Insgesamt 174 Bewertungen
Bewertung vom 26.06.2022
Poppy. Dein Kind verschwindet. Und die ganze Welt sieht zu. / Emer Murphy Bd.1
Getz, Kristine

Poppy. Dein Kind verschwindet. Und die ganze Welt sieht zu. / Emer Murphy Bd.1


ausgezeichnet

Ein überzeugendes Debüt - spannend, überraschend und aktuell

Kurz nachdem die berühmte Influencerin Lotte Wiig ein Bild ihrer zweijährigen Tochter Poppy vor dem Haus der Großeltern gepostet hat, verschwindet das Kind. Die Entführung erschüttert ganz Norwegen, jeder kennt Poppy und viele Millionen folgen dem Blog, in dem das Leben von Mutter und Kind, durch den Vater inszeniert, in der Öffentlichkeit stattfindet. Poppys Vermarktung sichert den Lebensunterhalt der Familie.
Kommissarin Emer Murphy, gerade nach 6 Wochen in der Psychiatrie wieder zu Hause und krankgeschrieben, setzt eigenmächtig die verschriebenen Psychopharmaka ab und bringt sich in die Ermittlungen ein, der Fall berührt sie im Innersten.

Von Anfang an herrscht eine unterschwellige Spannung, es gibt Geheimnisse in Lottes Vergangenheit, die zuerst nur angedeutet werden, erst später wird eine erschütternde Wahrheit offenbar. Auch die polizeilichen Ermittlungen verlaufen spannend, Emer arbeitet sehr intuitiv, vertieft sich völlig in den Fall und bringt sich dadurch mehr als einmal an den Rand des Zusammenbruchs, von den nicht eingenommenen Medikamenten ganz abgesehen. Sie ist für mich die faszinierendste Figur des Buchs.

Alle Protagonisten sind interessante Charaktere und werden authentisch und glaubwürdig beschrieben, das Verhältnis von polizeilichen Ermittlungen und privaten Hintergründen ist ausgewogen. Perspektivwechsel und viele Wendungen der Geschichte halten den Spannungsbogen durchgehend hoch, passend eingestreute Twittermeldungen und Forenbeiträge fügen weitere Perspektiven bei.

Das Cover ist außergewöhnlich und erst auf den zweiten Blick ist das Genre zu erkennen, das finde ich sehr gut gemacht. Kristine Getz' Schreibstil ist klar und einfach, aber auch lebendig und bildhaft und sehr angenehm zu lesen. Mit „Poppy“ ist ihr ein überzeugender Debütroman gelungen.

★ ★ ★ ★

AUFGABEN:
• 1. Warum erschüttert die Entführung von Poppy laut der Buchbesprechung zu „Poppy“ ganz Norwegen? Antworte in ein bis drei Sätzen.
• 2. Schreib die Buchbesprechung zu „Poppy“ nach ihrem letzten Satz weiter.

VORHANDENE DATEN:
★ ★ ★ ★

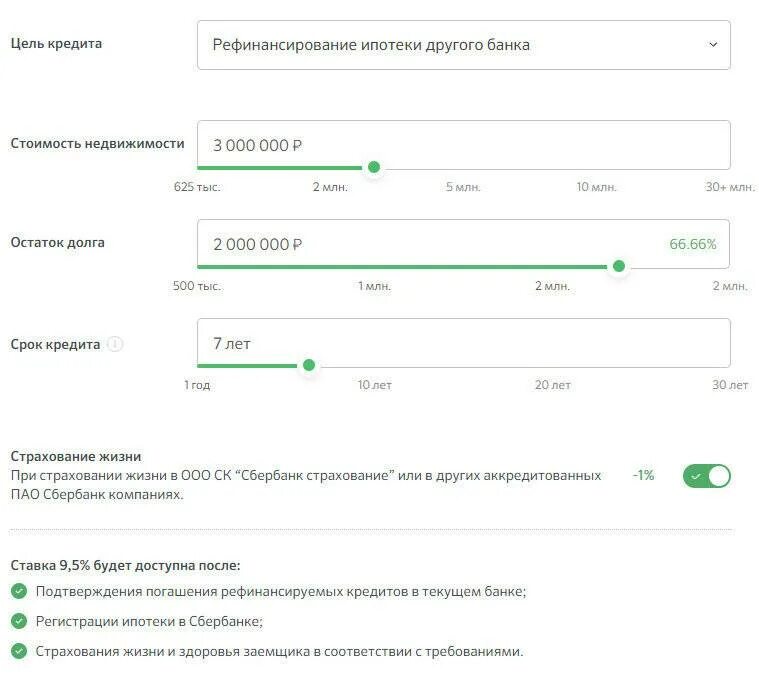Viewport: 759px width, 688px height.
Task: Click the 66.66% label in the Остаток долга field
Action: 692,244
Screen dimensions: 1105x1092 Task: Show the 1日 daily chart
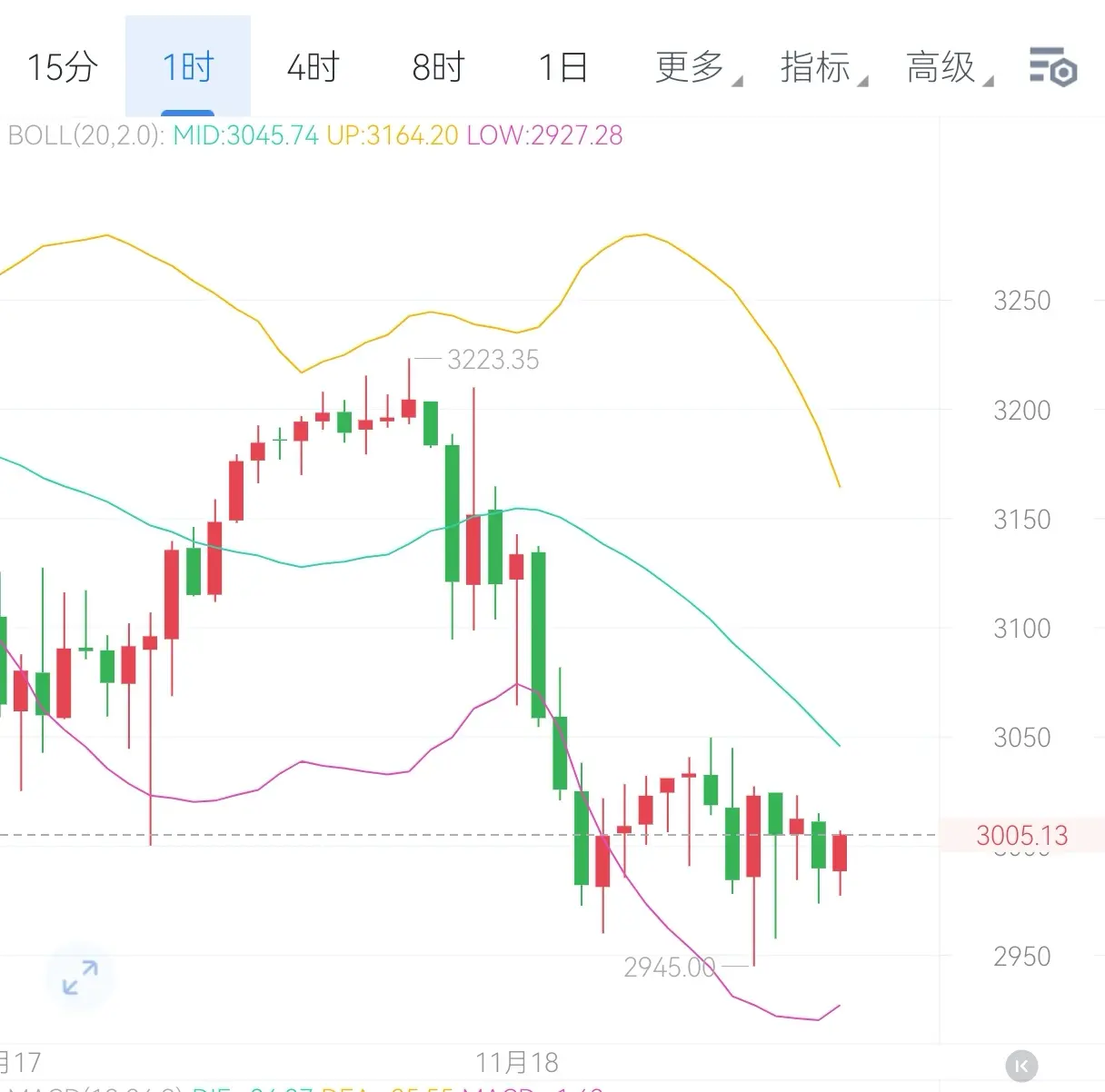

★ ★ ★ ★

ANTWORTEN:
• 1. Die Entführung erschüttert ganz Norwegen, weil jeder Poppy kennt. Viele Millionen Menschen folgen dem Blog, in dem das Leben von Mutter und Kind öffentlich stattfindet.

• 2.
Neben Social Media spielen auch andere aktuelle Themen wie Pädophilie eine Rolle. Der Thriller bietet nicht nur gute Unterhaltung, sondern vermittelt auch Denkanstöße. Mir hat das Buch sehr gut gefallen und ich kann es jedem Leser von Spannungsliteratur mit aktuellem gesellschaftlichem Bezug empfehlen.

Bewertung vom 26.06.2022
Der Unbekannte / Milla Nova ermittelt Bd.4
Brand, Christine

Der Unbekannte / Milla Nova ermittelt Bd.4


sehr gut

Spannende Reise in die Vergangenheit

Nathaniel, seit dem 11. Lebensjahr erblindet, beschließt, sich seiner traumatischen Vergangenheit zu stellen. Er hat keine Erinnerung an den Mord an seiner Familie, den nur er schwer verletzt überlebte. Bei der Polizei ist seine Fallakte nach fast 30 Jahren nicht mehr auffindbar und Milla, eine befreundete Journalistin, muss sich um eigene und familiäre Probleme kümmern, mit denen sich nach kurzer Zeit auch ihr Lebensgefährte Sandro von der Kantonspolizei Bern beschäftigen muss. Also stellt Nathaniel vorerst auf sich allein gestellt Ermittlungen an.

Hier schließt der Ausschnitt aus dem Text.